Glove: Global Vectors for Word Representation
Pennington, Jeffrey and Socher, Richard and Manning, Christopher D.
Empirical Methods on Natural Language Processing (EMNLP) - 2014 via Local Bibsonomy
Keywords: dblp

[link] Summary by Shagun Sodhani 7 years ago

#### Introduction

* Introduces a new global log-bilinear regression model which combines the benefits of both global matrix factorization and local context window methods.

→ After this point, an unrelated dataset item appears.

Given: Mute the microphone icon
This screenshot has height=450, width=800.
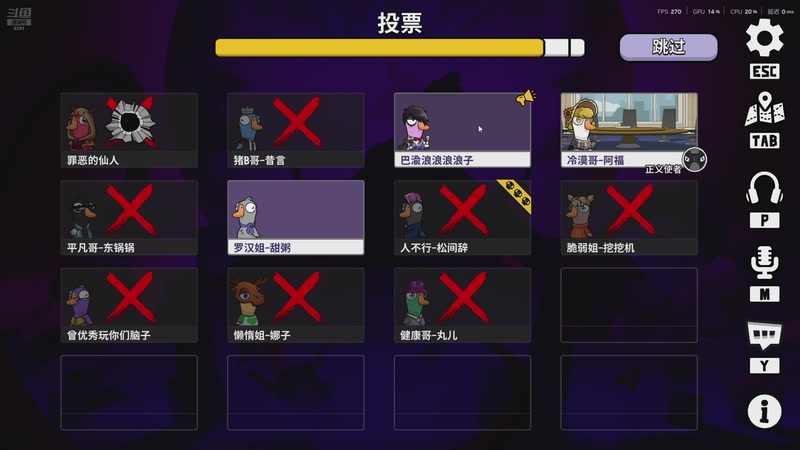Looking at the screenshot, I should tap(764, 262).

#### Global Matrix Factorization Methods

* Decompose large matrices into low-rank approximations.
* eg - Latent Semantic Analysis (LSA)

##### Limitations

* Poor performance on word analogy task
* Frequent words contribute disproportionately high to the similarity measure.

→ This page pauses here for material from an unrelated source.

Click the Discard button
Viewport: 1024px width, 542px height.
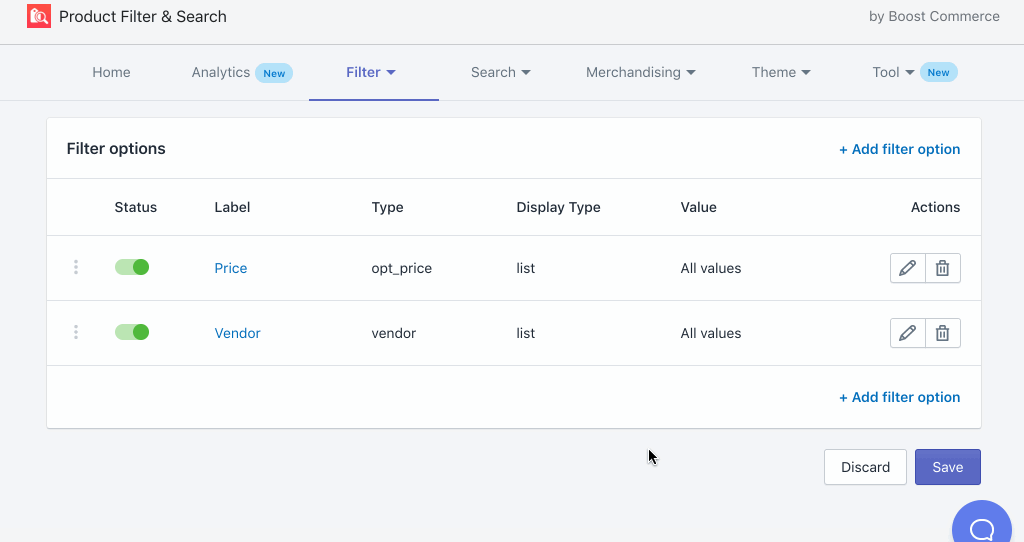[865, 467]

#### Shallow, Local Context-Based Window Methods

* Learn word representations using adjacent words.
* eg - Continous bag-of-words (CBOW) model and skip-gram model.

##### Limitations

* Since they do not operate directly on the global co-occurrence counts, they can not utilise the statistics of the corpus effectively.


#### GloVe Model

* To capture the relationship between words $i$ and $j$, word vector models should use ratios of co-occurene probabilites (with other words $k$) instead of using raw probabilites themselves.
* In most general form:
     * $F(w_{i}, w_{j}, w_{k}^{~} ) = P_{ik}/P_{jk}$
* We want $F$ to encode information in the vector space (which have a linear structure), so we can restrict to the difference of $w_{i}$ and $w_{j}$
    * $F(w_{i} - w_{j}, w_{k}^{~} ) = P_{ik}/P_{jk}$
* Since right hand side is a scalar and left hand side is a vector, we take dot product of the arguments.
    * $F( (w_{i} - w_{j})^{T}, w_{k}^{~} ) = P_{ik}/P_{jk}$
* *F* should be invariant to order of the word pair $i$ and $j$.
    * $F(w_{i}^{T}w_{k}^{~}) = P_{ik}$
* Doing further simplifications and optimisations (refer paper), we get cost function, 
    * $J = \sum_{\text{over all i, j pairs in the vocabulary}}[w_{i}^{T}w_{k}^{~} + b_{i} + b_{k}^{~} - log(X_{ik})]^{2}$
    * $f$ is a weighing function.
    * $f(x) = min((x/x_{max})^{\alpha}, 1)$
    * Typical values, $x_{\max} = 100$ and $\alpha = 3/4$
    * *b* are the bias terms.

##### Complexity

* Depends on a number of non-zero elements in the input matrix.
* Upper bound by the square of vocabulary size
* Since for shallow window-based approaches, complexity depends on $|C|$ (size of the corpus), tighter bounds are needed.
* By modelling number of co-occurrences of words as power law function of frequency rank, the complexity can be shown to be proportional to $|C|^{0.8}$

#### Evaluation

##### Tasks

* Word Analogies
    * a is to b as c is to ___?
    * Both semantic and syntactic pairs
    * Find closest d to $w_{b} - w_{c} + w_{a}$ (using cosine similarity)

* Word Similarity
* Named Entity Recognition

##### Datasets

* Wikipedia Dumps - 2010 and 2014
* Gigaword5
* Combination of Gigaword5 and Wikipedia2014
* CommonCrawl
* 400,000 most frequent words considered from the corpus.

##### Hyperparameters

* Size of context window.
* Whether to distinguish left context from right context.
* $f$ - Word pairs that are $d$ words apart contribute $1/d$ to the total count.
* $xmax = 100$
* $\alpha = 3/4$
* AdaGrad update

##### Models Compared With

* Singular Value Decomposition
* Continous Bag-Of-Words
* Skip-Gram

##### Results

* Glove outperforms all other models significantly.
* Diminishing returns for vectors larger than 200 dimensions.
* Small and asymmetric context windows (context window only to the left) works better for syntactic tasks.
* Long and symmetric context windows (context window to both the sides) works better for semantic tasks.
* Syntactic task benefited from larger corpus though semantic task performed better with Wikipedia instead of Gigaword5 probably due to the comprehensiveness of Wikipedia and slightly outdated nature of Gigaword5.
* Word2vec’s performance decreases if the number of negative samples increases beyond about 10.
* For the same corpus, vocabulary, and window size GloVe consistently achieves better results, faster.